From analysis, the Apparel review data shows 2,336 records of reviews from the vine program participants. This approximately 0.0004 percent of the total reviews in this data set. This in number elminates any for form of bias that may be associated with the Apparel data.

Further analysis to determine how many five reviews are from customers in the vine program. This showed 74 five star ratings are from customers in the vine program.
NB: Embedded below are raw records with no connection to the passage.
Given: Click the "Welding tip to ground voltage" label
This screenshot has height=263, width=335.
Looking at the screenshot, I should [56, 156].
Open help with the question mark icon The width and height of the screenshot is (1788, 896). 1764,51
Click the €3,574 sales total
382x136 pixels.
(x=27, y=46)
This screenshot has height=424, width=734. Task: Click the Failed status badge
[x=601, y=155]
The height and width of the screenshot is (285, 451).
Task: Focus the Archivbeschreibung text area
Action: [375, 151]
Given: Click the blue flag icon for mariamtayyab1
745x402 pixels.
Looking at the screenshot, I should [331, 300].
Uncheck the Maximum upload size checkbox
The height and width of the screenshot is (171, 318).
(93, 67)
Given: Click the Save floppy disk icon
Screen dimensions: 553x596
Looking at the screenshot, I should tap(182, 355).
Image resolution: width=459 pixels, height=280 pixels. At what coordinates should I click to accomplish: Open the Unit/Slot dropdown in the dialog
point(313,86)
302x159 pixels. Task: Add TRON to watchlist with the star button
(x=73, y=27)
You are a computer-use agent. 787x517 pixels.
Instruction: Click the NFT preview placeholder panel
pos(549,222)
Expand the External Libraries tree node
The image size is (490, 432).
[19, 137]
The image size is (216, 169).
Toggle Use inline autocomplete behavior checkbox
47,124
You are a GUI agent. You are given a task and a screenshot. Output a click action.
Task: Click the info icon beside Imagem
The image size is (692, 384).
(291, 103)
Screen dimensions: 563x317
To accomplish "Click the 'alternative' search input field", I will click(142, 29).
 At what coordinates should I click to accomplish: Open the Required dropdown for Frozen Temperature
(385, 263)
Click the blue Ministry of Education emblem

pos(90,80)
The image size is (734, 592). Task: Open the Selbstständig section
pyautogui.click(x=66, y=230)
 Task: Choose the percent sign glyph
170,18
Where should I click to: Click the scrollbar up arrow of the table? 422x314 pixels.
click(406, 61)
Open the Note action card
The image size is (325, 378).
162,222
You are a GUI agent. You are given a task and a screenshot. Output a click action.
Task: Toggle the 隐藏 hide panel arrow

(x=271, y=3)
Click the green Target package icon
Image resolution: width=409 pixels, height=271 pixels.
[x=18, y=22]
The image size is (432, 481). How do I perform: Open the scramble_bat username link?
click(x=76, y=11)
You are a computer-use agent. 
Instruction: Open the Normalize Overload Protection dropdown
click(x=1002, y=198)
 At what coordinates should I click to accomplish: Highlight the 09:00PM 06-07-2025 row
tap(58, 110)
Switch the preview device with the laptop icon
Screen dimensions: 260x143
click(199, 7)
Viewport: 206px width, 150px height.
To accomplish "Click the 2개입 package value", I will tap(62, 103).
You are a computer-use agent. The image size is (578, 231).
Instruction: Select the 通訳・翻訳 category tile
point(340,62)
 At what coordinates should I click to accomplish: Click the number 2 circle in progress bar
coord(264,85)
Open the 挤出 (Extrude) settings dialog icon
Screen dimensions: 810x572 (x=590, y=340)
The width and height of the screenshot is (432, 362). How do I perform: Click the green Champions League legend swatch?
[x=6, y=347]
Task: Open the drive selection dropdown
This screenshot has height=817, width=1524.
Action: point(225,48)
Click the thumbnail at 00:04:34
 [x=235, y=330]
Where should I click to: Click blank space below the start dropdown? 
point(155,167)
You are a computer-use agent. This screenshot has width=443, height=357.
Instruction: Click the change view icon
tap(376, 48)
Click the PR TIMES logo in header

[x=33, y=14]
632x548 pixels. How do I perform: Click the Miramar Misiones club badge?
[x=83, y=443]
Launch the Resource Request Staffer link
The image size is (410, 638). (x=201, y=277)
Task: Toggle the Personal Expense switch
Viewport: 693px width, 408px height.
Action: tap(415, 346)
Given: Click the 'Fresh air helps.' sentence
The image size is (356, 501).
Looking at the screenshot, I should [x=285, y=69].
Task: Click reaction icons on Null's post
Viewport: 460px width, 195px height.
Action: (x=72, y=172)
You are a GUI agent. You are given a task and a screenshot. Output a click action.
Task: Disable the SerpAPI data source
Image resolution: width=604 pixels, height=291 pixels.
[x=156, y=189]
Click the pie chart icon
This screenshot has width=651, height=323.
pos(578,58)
This notebook shows a indepth analysis of the Apparel review data set.

In [1]:
import os
# Find the latest version of spark 3.0  from http://www.apache.org/dist/spark/ and enter as the spark version
# For example:
# spark_version = 'spark-3.0.3'
spark_version = 'spark-3.2.0'
os.environ['SPARK_VERSION']=spark_version

# Install Spark and Java
!apt-get update
!apt-get install openjdk-8-jdk-headless -qq > /dev/null
!wget -q http://www.apache.org/dist/spark/$SPARK_VERSION/$SPARK_VERSION-bin-hadoop2.7.tgz
!tar xf $SPARK_VERSION-bin-hadoop2.7.tgz
!pip install -q findspark

# Set Environment Variables
os.environ["JAVA_HOME"] = "/usr/lib/jvm/java-8-openjdk-amd64"
os.environ["SPARK_HOME"] = f"/content/{spark_version}-bin-hadoop2.7"

# Start a SparkSession
import findspark
findspark.init()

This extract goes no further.